■ **Assignment**
Begin at the line containing "The height and width of the screenshot is (415, 726)." and retype each line through the end of the records exactly. Include nothing else and no pictures.
════════════════
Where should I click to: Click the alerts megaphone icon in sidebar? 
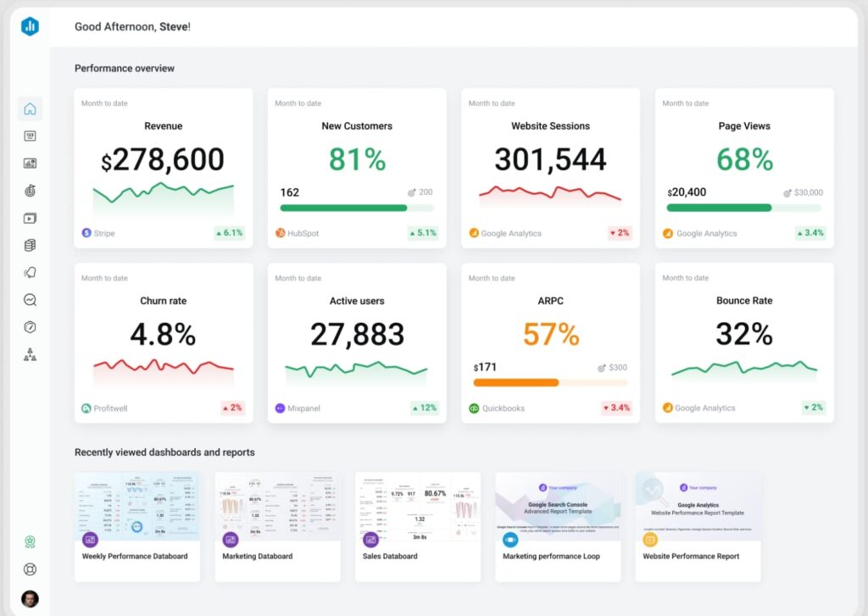tap(29, 272)
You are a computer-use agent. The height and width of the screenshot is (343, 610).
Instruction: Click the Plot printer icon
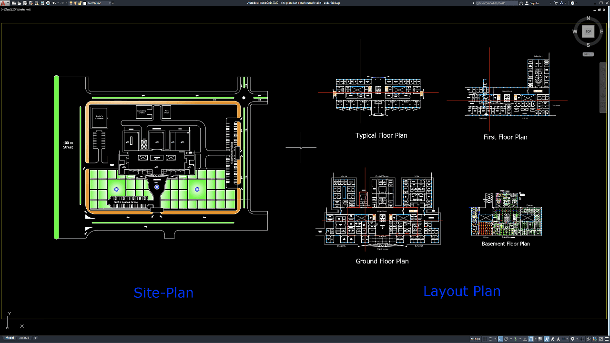tap(48, 3)
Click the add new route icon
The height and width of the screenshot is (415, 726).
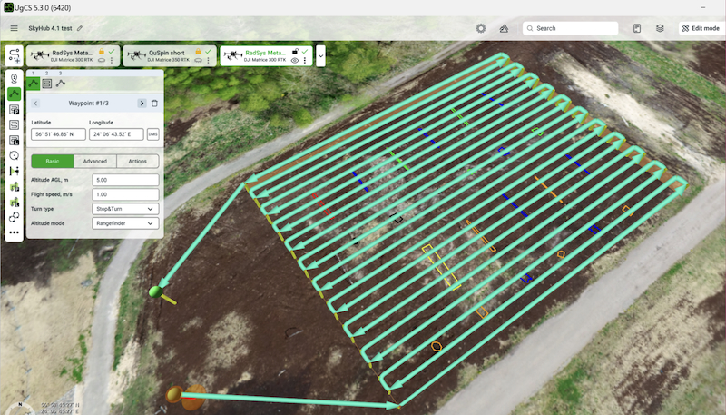point(14,55)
════════════════
■ **Result of the task**
The height and width of the screenshot is (415, 726).
point(14,55)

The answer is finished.